Цитируемый отрывок:

Живой ритм и единство в многообразии царят в скульптурных ком­позициях. Многообразие обеспечивается неистощимой множественнос­тью пластических мотивов движения. Посмотрим хотя бы на ту часть фри­за Парфенона, где изображена процессия всадников. И люди там принад­лежат к немногим обобщенным типам молодого атлета, и кони, в общем, очень похожи один на другого, однако ни одна группа, ни одно движение не повторяются. В каждой группе положение ног скачущих коней иное, по­садка всадников, их жесты тоже. Каждый раз дается новый вариант глав­ного пластического мотива, — а какое разнообразие и какая музыкальность в сближениях, разъединениях, касаниях движущихся фигур.

Когда фигуры образуют замкнутую группу с акцентированным цен­тром (как на фронтоне), они подчиняются сложному перекрестному ритму. Это значит, что позы фигур, расположенных по обе стороны от центра, рит­мически соответствуют друг другу, но соответствия, во-первых, не бук­вальны (скорее, ассонанс, чем точная рифма), во-вторых, не совпадают с одинаковым положением фигур по отношению к центру.

Записи набора данных:

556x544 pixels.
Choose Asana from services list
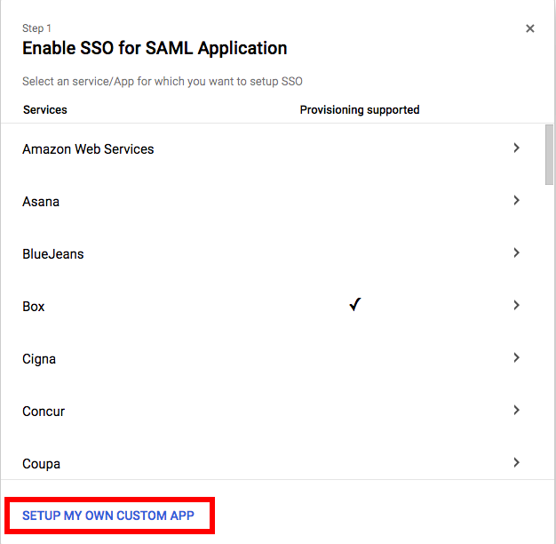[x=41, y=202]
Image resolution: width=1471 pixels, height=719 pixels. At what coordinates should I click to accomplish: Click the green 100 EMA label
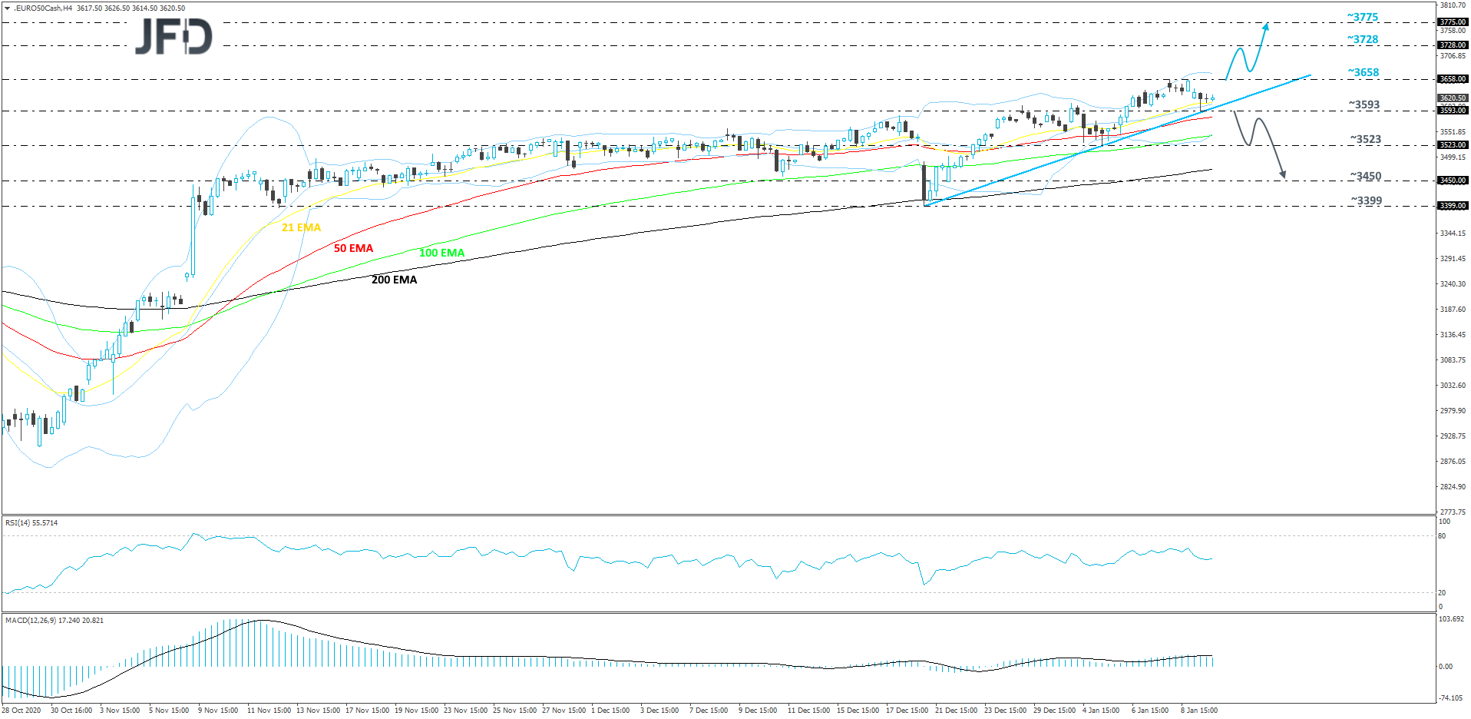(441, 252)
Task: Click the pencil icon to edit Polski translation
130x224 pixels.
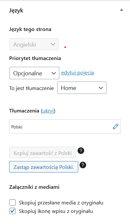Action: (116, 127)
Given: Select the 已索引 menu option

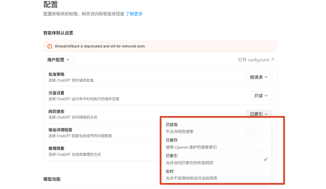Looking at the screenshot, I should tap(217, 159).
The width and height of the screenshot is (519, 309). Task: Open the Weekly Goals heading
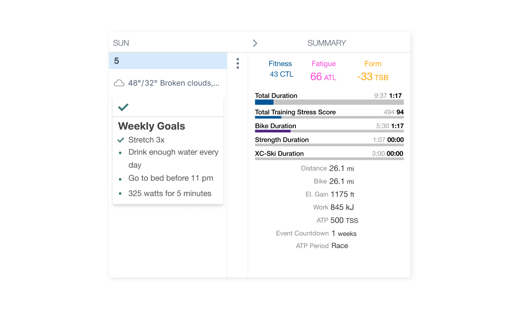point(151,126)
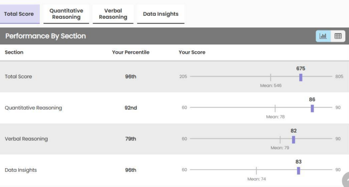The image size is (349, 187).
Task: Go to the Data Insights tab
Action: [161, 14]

Письменное задание:
Извлеките целиком отрывок о ритме в скульптурных композициях, не меняя в нем ни слова. Опирайтесь только на этот отрывок.

Ответ ниже:
Живой ритм и единство в многообразии царят в скульптурных ком­позициях. Многообразие обеспечивается неистощимой множественнос­тью пластических мотивов движения. Посмотрим хотя бы на ту часть фри­за Парфенона, где изображена процессия всадников. И люди там принад­лежат к немногим обобщенным типам молодого атлета, и кони, в общем, очень похожи один на другого, однако ни одна группа, ни одно движение не повторяются. В каждой группе положение ног скачущих коней иное, по­садка всадников, их жесты тоже. Каждый раз дается новый вариант глав­ного пластического мотива, — а какое разнообразие и какая музыкальность в сближениях, разъединениях, касаниях движущихся фигур.

Когда фигуры образуют замкнутую группу с акцентированным цен­тром (как на фронтоне), они подчиняются сложному перекрестному ритму. Это значит, что позы фигур, расположенных по обе стороны от центра, рит­мически соответствуют друг другу, но соответствия, во-первых, не бук­вальны (скорее, ассонанс, чем точная рифма), во-вторых, не совпадают с одинаковым положением фигур по отношению к центру.